TRY IT
Repeat, without any change, the entries presented below.

---------- RECORDS FOR THIS EXERCISE

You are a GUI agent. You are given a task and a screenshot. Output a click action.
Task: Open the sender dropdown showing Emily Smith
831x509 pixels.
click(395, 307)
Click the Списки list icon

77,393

--------------------

YOUR SOLUTION
You are a GUI agent. You are given a task and a screenshot. Output a click action.
Task: Open the sender dropdown showing Emily Smith
831x509 pixels.
click(395, 307)
Click the Списки list icon

77,393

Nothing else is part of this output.